— start of Task data —

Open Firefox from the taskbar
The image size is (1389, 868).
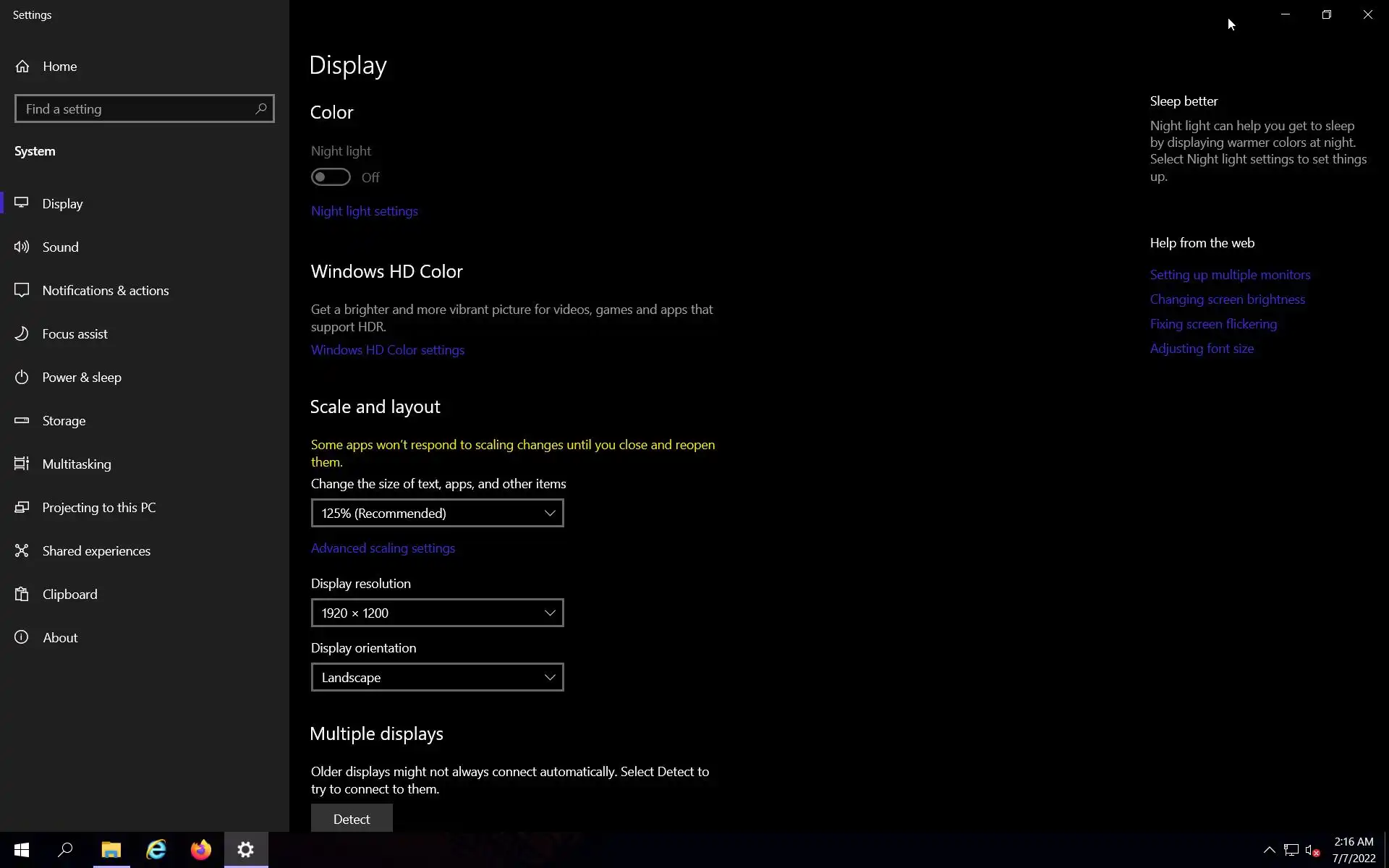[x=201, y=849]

— end of Task data —
— start of Task data —

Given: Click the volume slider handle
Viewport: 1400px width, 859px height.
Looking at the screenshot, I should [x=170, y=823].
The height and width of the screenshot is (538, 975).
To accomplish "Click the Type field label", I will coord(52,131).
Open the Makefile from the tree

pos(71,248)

— end of Task data —
— start of Task data —

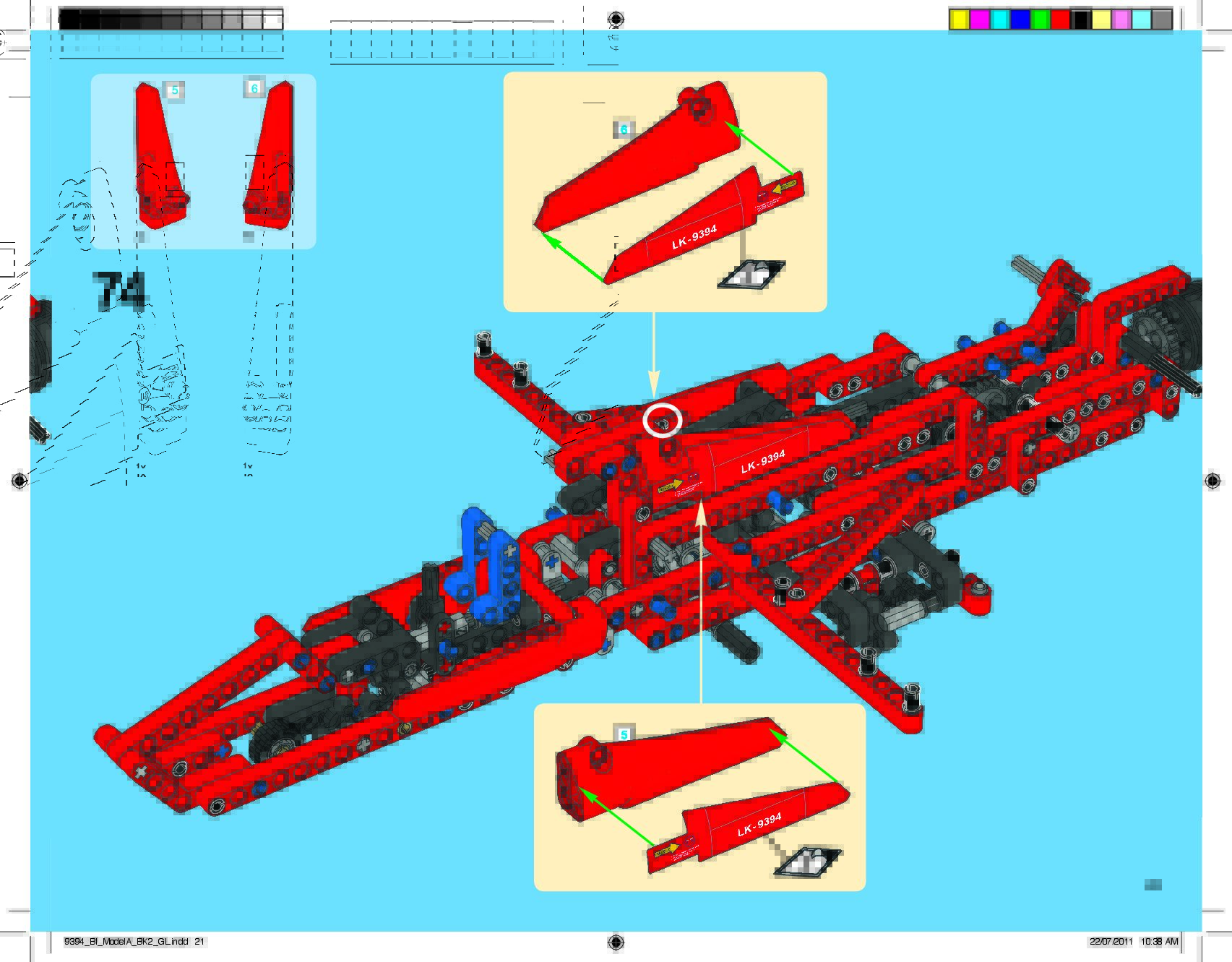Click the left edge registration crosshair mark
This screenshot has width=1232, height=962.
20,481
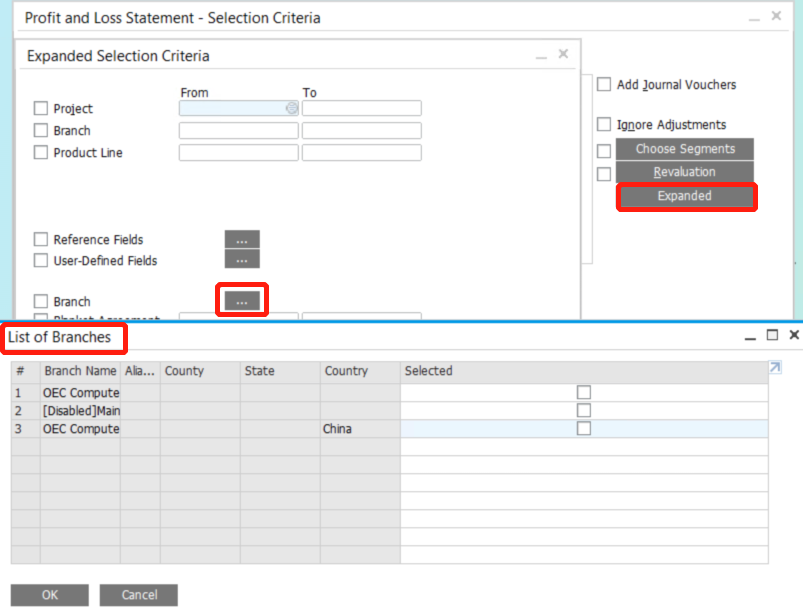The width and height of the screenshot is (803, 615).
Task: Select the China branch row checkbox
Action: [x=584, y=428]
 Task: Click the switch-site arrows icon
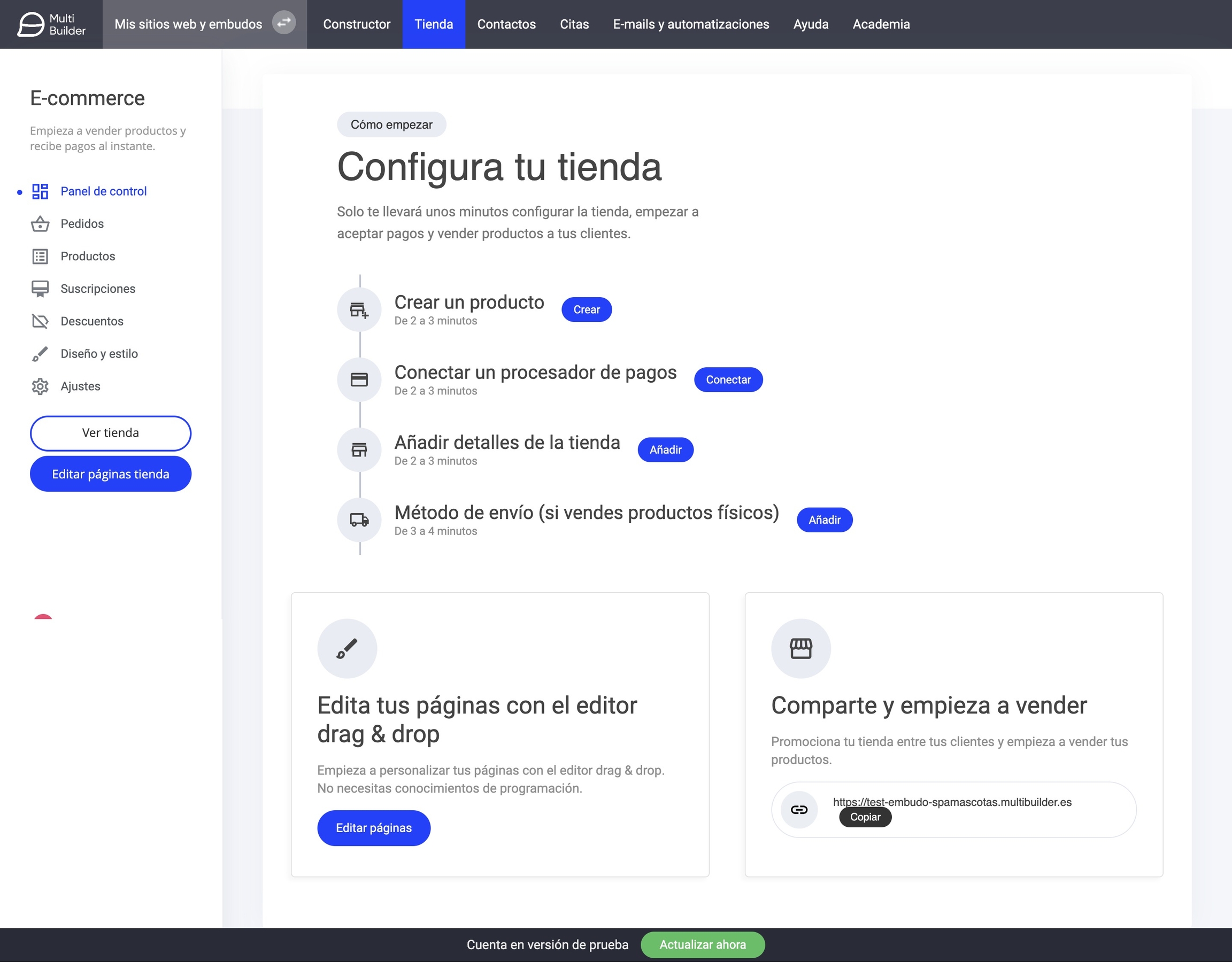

— end of Task data —

Directions — Retype the entries from the line with "The height and" to the line with "pos(71,248)", including both of those lines.

Exercise result —
The height and width of the screenshot is (538, 975).
To accomplish "Click the Type field label", I will coord(52,131).
Open the Makefile from the tree

pos(71,248)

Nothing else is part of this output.